My best guess is that the power supply in his old Partner processor module has some dried up caps and is putting out noise on its +5 DC output. Besides using a "ESR meter" to check the power supply caps, an oscilloscope can be used to check the various DC output lines from the power supplies. All outputs should be nice clean DC, without any high-frequency hash or ripple at the power supply switching frequency.

I don't think any analog audio signals go directly through the Partner processor module. The only "analog" input on most Partner processor modules is the RCA-type line input jack for "music on hold." But I think even this gets turned into a digital signal before it leaves the processor module.

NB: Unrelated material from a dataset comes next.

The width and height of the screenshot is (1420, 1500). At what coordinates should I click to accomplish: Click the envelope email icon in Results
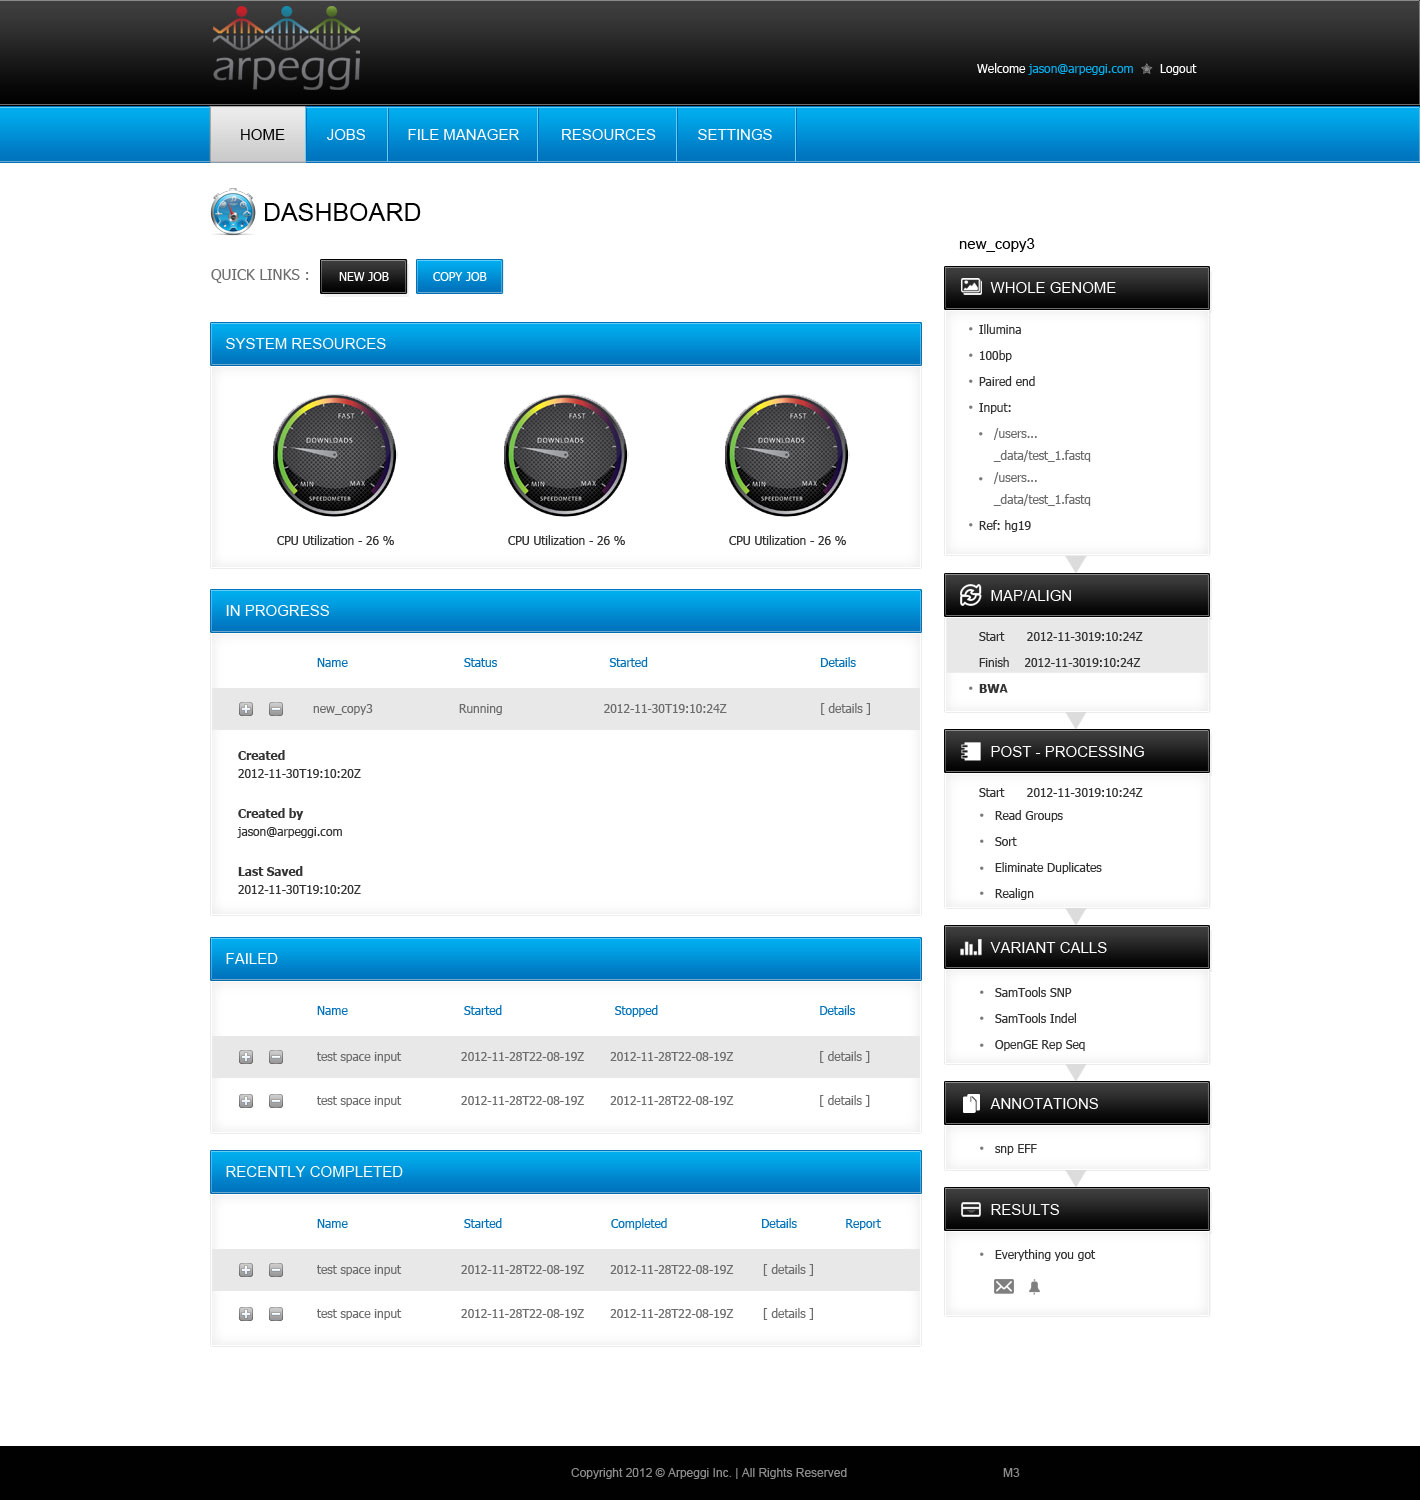(1004, 1287)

I know that inside the Partner 206 modules each of the 6 station lines has its own "CODEC" (CODEC = combined a-d and d-a converter, similar to in a computer sound card, but with only 8 bits of resolution in PBX line cards). Also, the 2 trunk lines in a 206 module each have their own CODECS.

So, once inside the 206 module, everything is in the digital domain for the actual switching and routing. Still, a large enough amount of power supply noise on the main +5 volt line in the processor module could turn into audible hiss in the telephone sets, as this might cause "jitter" in the digital signals.